-- Task --
Rewrite all the entries below, swapping every "midpoint" for "center" and leaving everything else the same.

>> Start

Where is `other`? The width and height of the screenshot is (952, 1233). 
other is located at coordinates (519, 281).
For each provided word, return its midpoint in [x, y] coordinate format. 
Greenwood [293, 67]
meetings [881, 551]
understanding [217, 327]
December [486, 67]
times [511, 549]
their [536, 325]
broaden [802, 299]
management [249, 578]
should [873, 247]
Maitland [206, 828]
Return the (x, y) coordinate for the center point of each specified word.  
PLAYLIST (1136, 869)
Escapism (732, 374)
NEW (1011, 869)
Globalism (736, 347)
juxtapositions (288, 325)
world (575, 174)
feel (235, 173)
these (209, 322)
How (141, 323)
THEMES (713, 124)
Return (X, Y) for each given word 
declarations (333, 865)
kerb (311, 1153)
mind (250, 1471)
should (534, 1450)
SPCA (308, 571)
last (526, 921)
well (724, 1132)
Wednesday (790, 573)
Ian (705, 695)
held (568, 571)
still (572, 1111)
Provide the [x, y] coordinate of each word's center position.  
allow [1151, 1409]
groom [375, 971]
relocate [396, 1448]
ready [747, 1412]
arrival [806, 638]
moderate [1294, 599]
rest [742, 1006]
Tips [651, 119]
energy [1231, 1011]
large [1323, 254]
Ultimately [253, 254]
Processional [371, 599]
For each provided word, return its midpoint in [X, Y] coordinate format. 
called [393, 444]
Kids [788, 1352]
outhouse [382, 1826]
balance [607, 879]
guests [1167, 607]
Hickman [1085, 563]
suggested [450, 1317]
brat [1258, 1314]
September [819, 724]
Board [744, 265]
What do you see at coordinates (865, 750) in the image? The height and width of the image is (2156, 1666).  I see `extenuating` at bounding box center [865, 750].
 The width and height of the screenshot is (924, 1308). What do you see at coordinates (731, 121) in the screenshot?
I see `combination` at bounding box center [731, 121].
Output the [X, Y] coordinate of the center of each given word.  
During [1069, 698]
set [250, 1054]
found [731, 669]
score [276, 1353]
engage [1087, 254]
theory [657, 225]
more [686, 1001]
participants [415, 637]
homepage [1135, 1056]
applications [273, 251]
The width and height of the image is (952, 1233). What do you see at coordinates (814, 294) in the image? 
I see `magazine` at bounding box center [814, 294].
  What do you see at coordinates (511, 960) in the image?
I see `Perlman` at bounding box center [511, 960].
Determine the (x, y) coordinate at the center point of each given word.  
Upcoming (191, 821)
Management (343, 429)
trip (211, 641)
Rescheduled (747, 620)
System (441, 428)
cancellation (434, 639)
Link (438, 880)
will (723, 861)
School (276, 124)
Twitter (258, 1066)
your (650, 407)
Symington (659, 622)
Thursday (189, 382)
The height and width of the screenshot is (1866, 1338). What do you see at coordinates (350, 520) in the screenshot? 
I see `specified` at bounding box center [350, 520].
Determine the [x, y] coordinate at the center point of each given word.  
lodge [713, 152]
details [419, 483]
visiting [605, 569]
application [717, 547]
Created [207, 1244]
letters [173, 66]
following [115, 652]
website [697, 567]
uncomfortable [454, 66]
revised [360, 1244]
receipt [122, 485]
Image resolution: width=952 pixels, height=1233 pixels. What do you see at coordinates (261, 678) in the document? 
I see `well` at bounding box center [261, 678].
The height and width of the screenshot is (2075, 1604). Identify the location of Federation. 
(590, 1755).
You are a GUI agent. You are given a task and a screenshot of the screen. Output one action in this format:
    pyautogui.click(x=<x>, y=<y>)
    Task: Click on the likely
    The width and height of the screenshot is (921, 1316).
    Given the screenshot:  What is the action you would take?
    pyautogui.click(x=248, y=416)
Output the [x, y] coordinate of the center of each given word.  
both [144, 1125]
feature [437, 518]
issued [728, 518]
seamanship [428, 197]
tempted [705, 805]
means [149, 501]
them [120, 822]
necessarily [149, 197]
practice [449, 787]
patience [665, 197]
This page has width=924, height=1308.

>> End

-- Finished exercise --
Where is `other`? The width and height of the screenshot is (952, 1233). 
other is located at coordinates (519, 281).
For each provided word, return its center in [x, y] coordinate format. 
Greenwood [293, 67]
meetings [881, 551]
understanding [217, 327]
December [486, 67]
times [511, 549]
their [536, 325]
broaden [802, 299]
management [249, 578]
should [873, 247]
Maitland [206, 828]
Return the (x, y) coordinate for the center point of each specified word.  
PLAYLIST (1136, 869)
Escapism (732, 374)
NEW (1011, 869)
Globalism (736, 347)
juxtapositions (288, 325)
world (575, 174)
feel (235, 173)
these (209, 322)
How (141, 323)
THEMES (713, 124)
Return (X, Y) for each given word 
declarations (333, 865)
kerb (311, 1153)
mind (250, 1471)
should (534, 1450)
SPCA (308, 571)
last (526, 921)
well (724, 1132)
Wednesday (790, 573)
Ian (705, 695)
held (568, 571)
still (572, 1111)
Provide the [x, y] coordinate of each word's center position.  
allow [1151, 1409]
groom [375, 971]
relocate [396, 1448]
ready [747, 1412]
arrival [806, 638]
moderate [1294, 599]
rest [742, 1006]
Tips [651, 119]
energy [1231, 1011]
large [1323, 254]
Ultimately [253, 254]
Processional [371, 599]
For each provided word, return its center in [X, Y] coordinate format. 
called [393, 444]
Kids [788, 1352]
outhouse [382, 1826]
balance [607, 879]
guests [1167, 607]
Hickman [1085, 563]
suggested [450, 1317]
brat [1258, 1314]
September [819, 724]
Board [744, 265]
What do you see at coordinates (865, 750) in the image? The height and width of the image is (2156, 1666).  I see `extenuating` at bounding box center [865, 750].
 The width and height of the screenshot is (924, 1308). What do you see at coordinates (731, 121) in the screenshot?
I see `combination` at bounding box center [731, 121].
Output the [X, Y] coordinate of the center of each given word.  
During [1069, 698]
set [250, 1054]
found [731, 669]
score [276, 1353]
engage [1087, 254]
theory [657, 225]
more [686, 1001]
participants [415, 637]
homepage [1135, 1056]
applications [273, 251]
The width and height of the image is (952, 1233). What do you see at coordinates (814, 294) in the image? 
I see `magazine` at bounding box center [814, 294].
  What do you see at coordinates (511, 960) in the image?
I see `Perlman` at bounding box center [511, 960].
Determine the (x, y) coordinate at the center point of each given word.  
Upcoming (191, 821)
Management (343, 429)
trip (211, 641)
Rescheduled (747, 620)
System (441, 428)
cancellation (434, 639)
Link (438, 880)
will (723, 861)
School (276, 124)
Twitter (258, 1066)
your (650, 407)
Symington (659, 622)
Thursday (189, 382)
The height and width of the screenshot is (1866, 1338). What do you see at coordinates (350, 520) in the screenshot? 
I see `specified` at bounding box center [350, 520].
Determine the [x, y] coordinate at the center point of each given word.  
lodge [713, 152]
details [419, 483]
visiting [605, 569]
application [717, 547]
Created [207, 1244]
letters [173, 66]
following [115, 652]
website [697, 567]
uncomfortable [454, 66]
revised [360, 1244]
receipt [122, 485]
Image resolution: width=952 pixels, height=1233 pixels. What do you see at coordinates (261, 678) in the document? 
I see `well` at bounding box center [261, 678].
The height and width of the screenshot is (2075, 1604). Identify the location of Federation. 
(590, 1755).
You are a GUI agent. You are given a task and a screenshot of the screen. Output one action in this format:
    pyautogui.click(x=<x>, y=<y>)
    Task: Click on the likely
    The width and height of the screenshot is (921, 1316).
    Given the screenshot:  What is the action you would take?
    pyautogui.click(x=248, y=416)
Output the [x, y] coordinate of the center of each given word.  
both [144, 1125]
feature [437, 518]
issued [728, 518]
seamanship [428, 197]
tempted [705, 805]
means [149, 501]
them [120, 822]
necessarily [149, 197]
practice [449, 787]
patience [665, 197]
This page has width=924, height=1308.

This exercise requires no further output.